Si è assistito a un vero e proprio valzer di poltrone, con dirigenti spostati da una Asl all’altra senza alcuna continuità gestionale
Sanità, ASL 6 Medio Campidano: basta con il “poltronificio” della giunta Todde, cittadini chiedono risposte

COMMENTO DELL'ON. GIANNI LAMPIS, PARLAMENTARE DI FRATELLI D'ITALIA 

La nomina dell’ennesimo direttore generale alla Asl del Medio Campidano rappresenta l’ultima, inaccettabile conferma di un sistema sanitario regionale e locale fuori controllo.

Negli ultimi mesi abbiamo assistito a un vero e proprio valzer di poltrone, con dirigenti spostati da una Asl all’altra come pedine, senza alcuna continuità gestionale e senza rispetto per il territorio.

Gianni Lampis in parlamentoLa Asl del Medio Campidano, invece di essere un presidio sociosanitario al servizio dei cittadini, è stata trasformata dalla presidente Alessandra Todde in un poltronificio politico permanente, dove le nomine seguono logiche di equilibrio partitico interno e non il merito o i bisogni reali delle comunità e dei cittadini.

È legittimo allora chiedersi: la sanità del Medio Campidano è ancora governata nell’interesse dei cittadini oppure è diventata un bancomat di incarichi e un sistema di redistribuzione di poltrone per la Presidente Todde?

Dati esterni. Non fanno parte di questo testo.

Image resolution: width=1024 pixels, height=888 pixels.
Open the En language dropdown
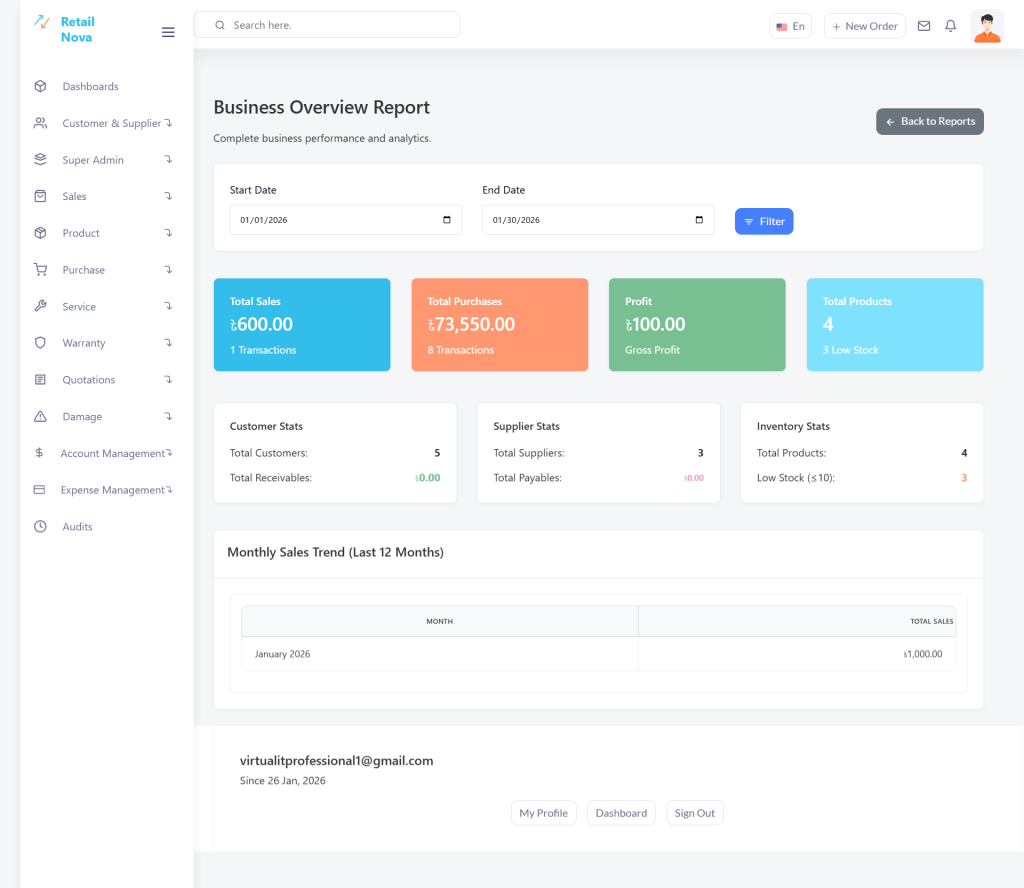tap(790, 27)
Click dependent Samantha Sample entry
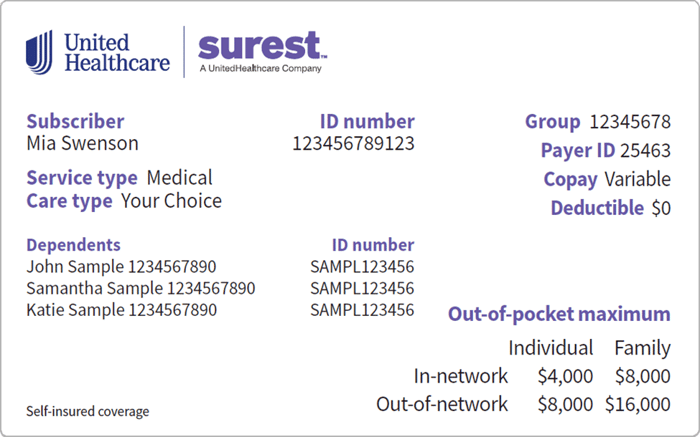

La verità è che la ASL del Medio Campidano è stata piegata a logiche di potere. Un territorio già fragile viene utilizzato come terreno di umiliazione politica, mentre cittadini e operatori sanitari pagano il prezzo più alto.

La sanità non può essere trattata come una casella da riempire o svuotare a seconda degli equilibri politici del momento. Il Medio Campidano merita rispetto, non l’ennesimo cambio di poltrona.